What you should do.
Among the lines below, count those with "target". Give the total alone.

Supplied records.
>>>>>

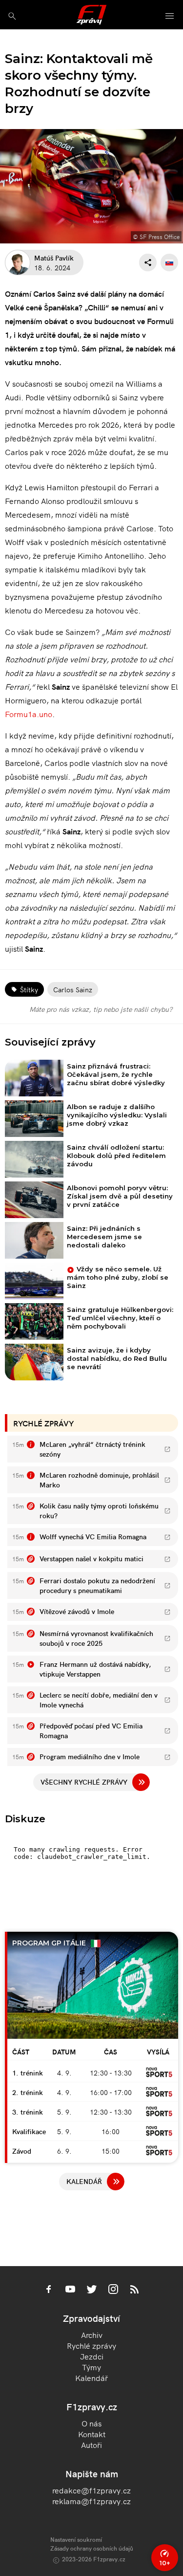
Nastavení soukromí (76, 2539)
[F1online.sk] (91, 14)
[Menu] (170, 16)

<<<<<
>>>>>

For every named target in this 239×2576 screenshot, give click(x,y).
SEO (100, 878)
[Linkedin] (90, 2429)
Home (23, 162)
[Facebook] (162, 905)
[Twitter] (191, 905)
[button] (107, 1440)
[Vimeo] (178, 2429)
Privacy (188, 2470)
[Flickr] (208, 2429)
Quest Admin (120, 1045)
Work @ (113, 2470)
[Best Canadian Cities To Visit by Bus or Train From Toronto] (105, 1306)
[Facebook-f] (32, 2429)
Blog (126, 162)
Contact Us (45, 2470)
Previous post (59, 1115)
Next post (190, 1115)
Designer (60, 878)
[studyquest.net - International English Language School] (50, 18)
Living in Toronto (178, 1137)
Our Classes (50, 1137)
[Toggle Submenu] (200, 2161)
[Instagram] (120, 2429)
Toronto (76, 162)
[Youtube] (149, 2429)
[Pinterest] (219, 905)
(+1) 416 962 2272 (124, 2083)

<<<<<
>>>>>

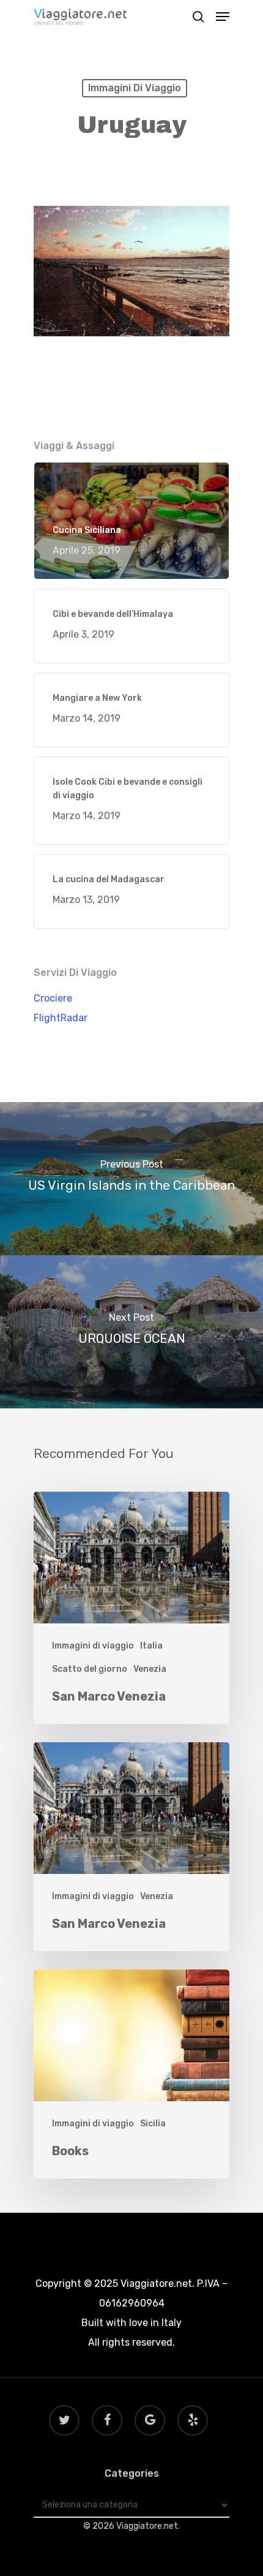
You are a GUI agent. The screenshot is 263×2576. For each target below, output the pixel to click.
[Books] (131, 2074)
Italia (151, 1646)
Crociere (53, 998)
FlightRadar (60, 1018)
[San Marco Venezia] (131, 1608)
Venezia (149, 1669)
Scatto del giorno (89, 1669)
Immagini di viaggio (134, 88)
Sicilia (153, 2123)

<<<<<

Solution for this problem.
2